Market concentration, valuation spreads, and uncertainty trends are shaping today’s investment landscape — our team talks about where we see long-term opportunities.

Summary points:

Active Management Faces a Historic Challenge

  • Only 22% of active managers have outperformed their benchmarks year-to-date through Q3—a potential two-decade low if year-end results hold.1
  • High fees and competition with passive strategies make consistent outperformance difficult in aggregate.

Why Active Management Still Matters

  • Some managers with differentiated strategies can outperform over the long term, despite short-term volatility.
  • Success often depends on concentrated portfolios, unique investment processes, and conviction outside the benchmark.

Constraints and Risk Limits Can Hurt Performance

  • Limits (i.e., sector caps, position restrictions) reduce the ability to take meaningful active positions.
  • Managers prioritizing short-term benchmark proximity may sacrifice long-term alpha.

The Dangers of Chasing Hot Trends

  • Many active managers chase momentum investments, like AI, which have produced record short-term returns.
  • Historical trends show that speculative bubbles eventually correct, emphasizing the need for a disciplined approach and long-term investing.

Innovation Cycles Require Patience

  • Breakthrough technologies (railroads, internet) often follow boom-and-bust patterns.
  • Investors benefit when managers focus on long-term potential rather than hype-driven opportunities.

Differentiated Strategies Drive Results

  • Strategies like Miller Value Partners Leverage ETF (ticker MVPL) seek to outperform broader markets while avoiding more extreme drawdowns than equivalent indexes. Please see important information about MVPL below.
  • Active managers who avoid benchmark hugging may be better positioned to generate alpha over time.

Patience Is Key for Investors

  • Top-performing managers often experience extended periods of underperformance.
  • Many investors undercut their returns by buying after gains and selling after losses.

Stick With Conviction

  • Identify managers whose thought process and strategy align with your investment philosophy.
  • Add to positions during down periods and trim when performance is ahead—resisting the urge to chase short-term trends.

Uncertainty Has Peaked, Not Persisted

  • After spiking to record highs earlier this year, the U.S. Economic Uncertainty Index has begun reverting toward historical averages.
  • While tariff fears may create short-term volatility, we believe uncertainty will trend lower over time, creating a more constructive backdrop for equities.

Market Leadership May Be Set to Broaden

  • Much like the Dot Com era, market concentration is extreme — the top 10 stocks now make up more than 40% of the S&P 500.
  • Historically, similar levels have preceded periods of outperformance for small- and mid-cap equities and value-oriented strategies.

Tech Valuations Look Stretched

  • The technology sector’s price-to-sales ratio is nearing 10x, compared to 7–8x during the dot-com peak.
  • The “Magnificent Seven” now trade at high valuations, suggesting high expectations that may be difficult to sustain as growth moderates and capital intensity increases.

Value Hiding in Plain Sight

  • By contrast, low-valuation equities across the S&P 400 and S&P 600 trade at 40–80% discounts to the broader market, offering compelling entry points for long-term investors.
  • We see mispriced opportunities in smaller-cap, lower-multiple stocks with strong free cash flow potential.

Small Caps at a Historic Discount

  • Small-cap stocks are near a 90-year trough in relative performance versus large caps — a setup similar to the early 2000s, when small caps went on to outperform for seven consecutive years.
  • With improving earnings trends, favorable rate dynamics, and attractive valuations, we view this as a multi-year opportunity.

Despite elevated market indices, valuation dispersion is at multi-decade highs, and true diversification now means looking beyond the benchmark. For patient investors and advisors seeking value, today’s overlooked areas may offer tomorrow’s strongest returns.

# List of tasks
1. Please list every index named in the investment commentary.
2. Summarize the investment commentary in two sentences.
3. In the investment commentary, what share of the S&P 500 do the top 10 stocks now make up?
The material plays no part in any of this.

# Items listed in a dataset
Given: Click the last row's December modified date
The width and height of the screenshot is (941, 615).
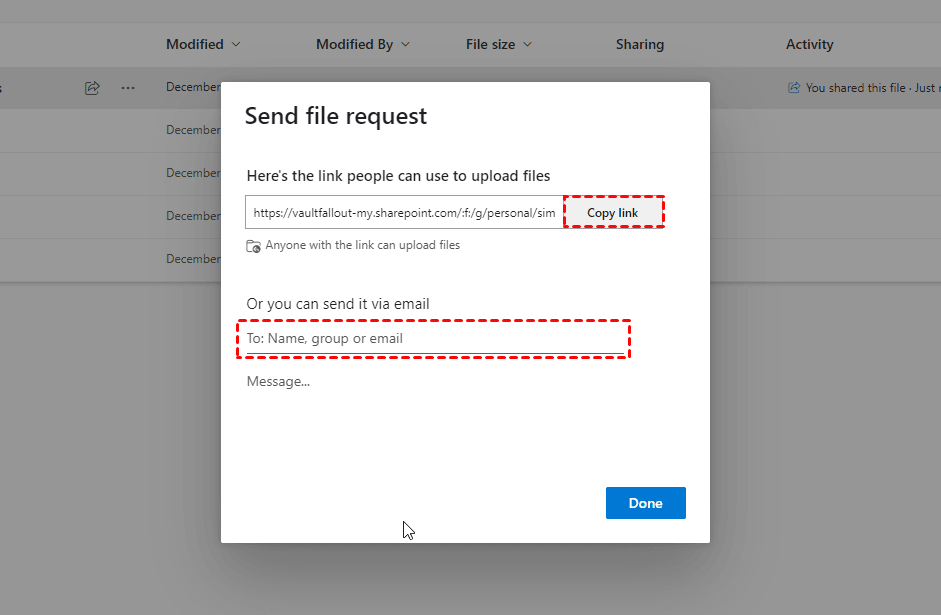Looking at the screenshot, I should (193, 259).
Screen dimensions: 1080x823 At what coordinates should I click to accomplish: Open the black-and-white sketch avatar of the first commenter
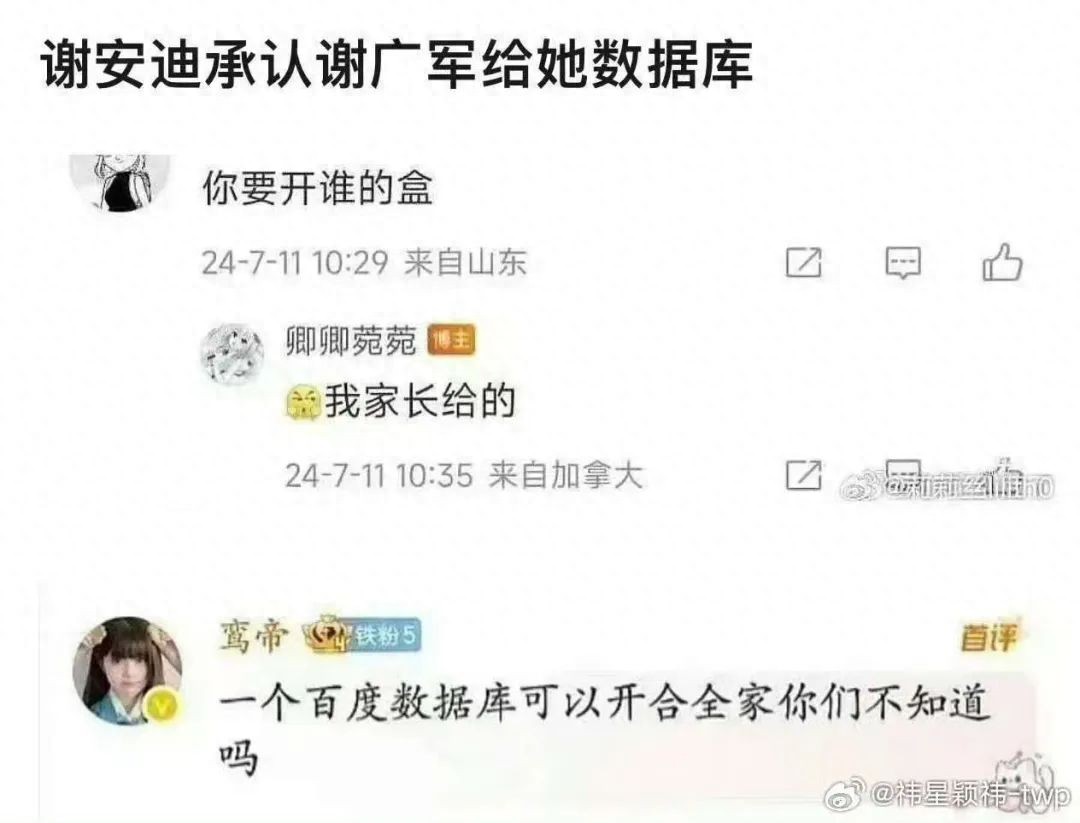[121, 182]
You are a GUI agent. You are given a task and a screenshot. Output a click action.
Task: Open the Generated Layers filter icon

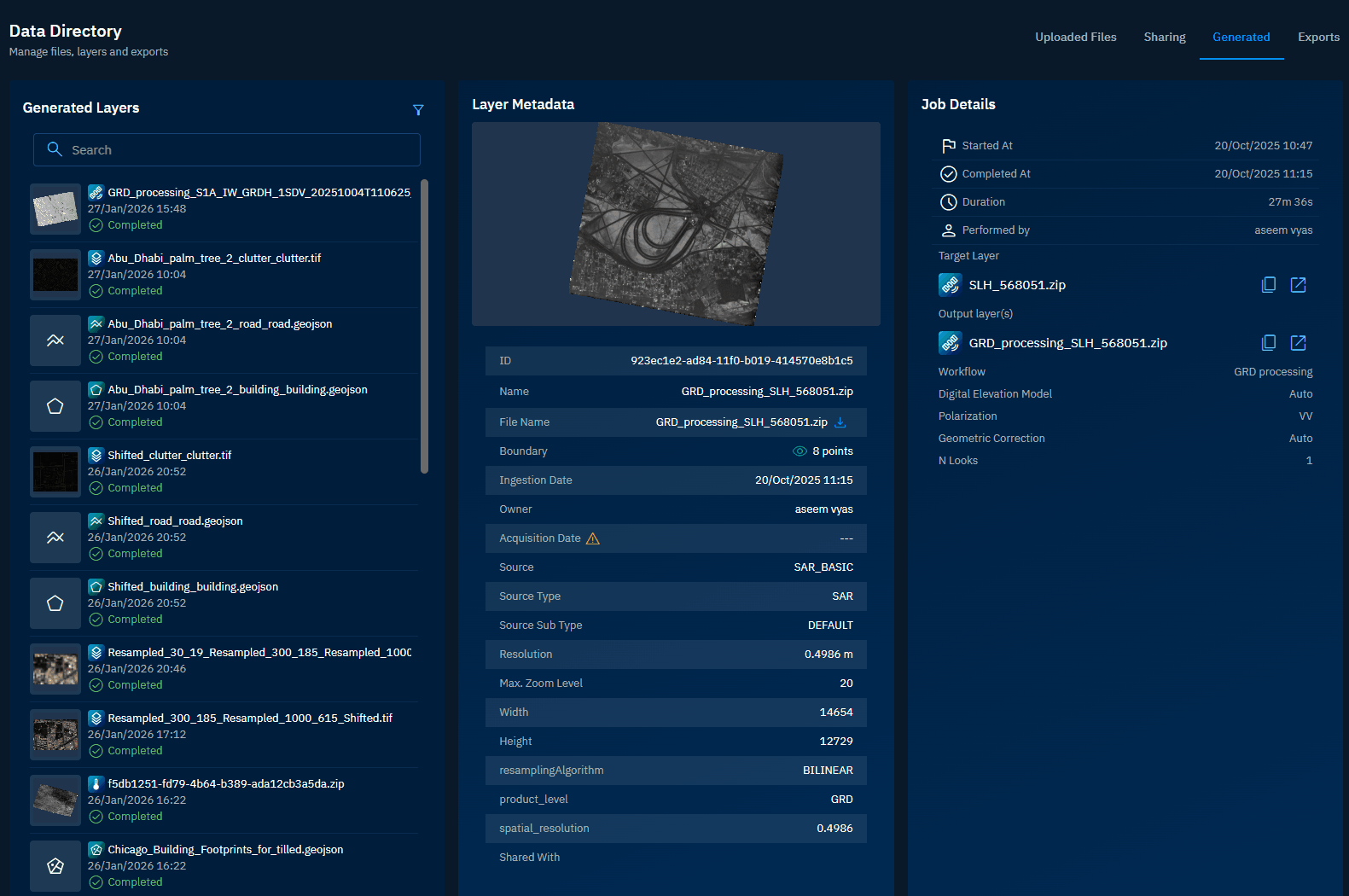(x=418, y=110)
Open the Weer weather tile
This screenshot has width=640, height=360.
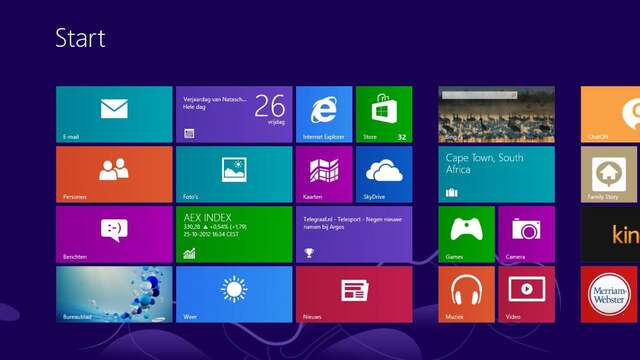[234, 294]

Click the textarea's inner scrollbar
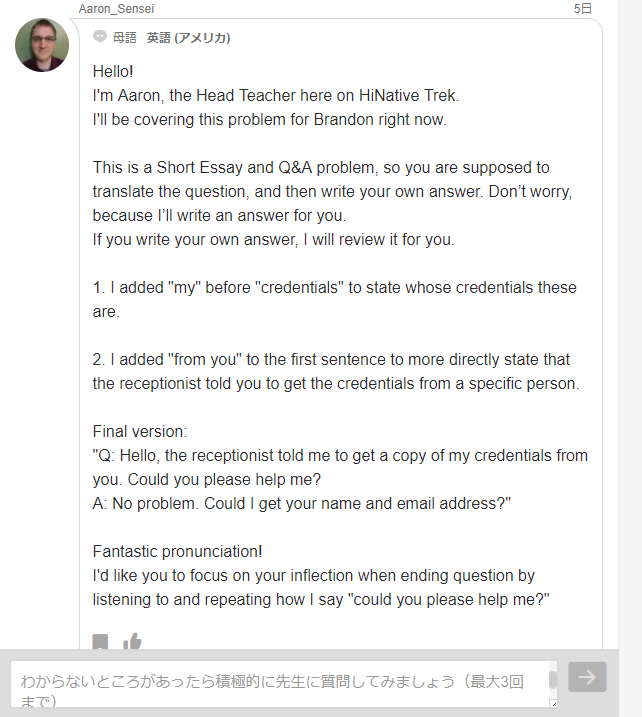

# Task solutions
1. S&P 500, S&P 400, S&P 600, U.S. Economic Uncertainty Index

2. Active managers face a historic challenge, with only 22% outperforming their benchmarks year-to-date through Q3, yet some managers with differentiated strategies who avoid benchmark hugging and resist chasing short-term trends can outperform over the long term. With market concentration extreme, tech valuations stretched, and small caps near a 90-year trough in relative performance, the commentary sees multi-year opportunities in lower-valuation, smaller-cap stocks beyond the benchmark.

3. More than 40%.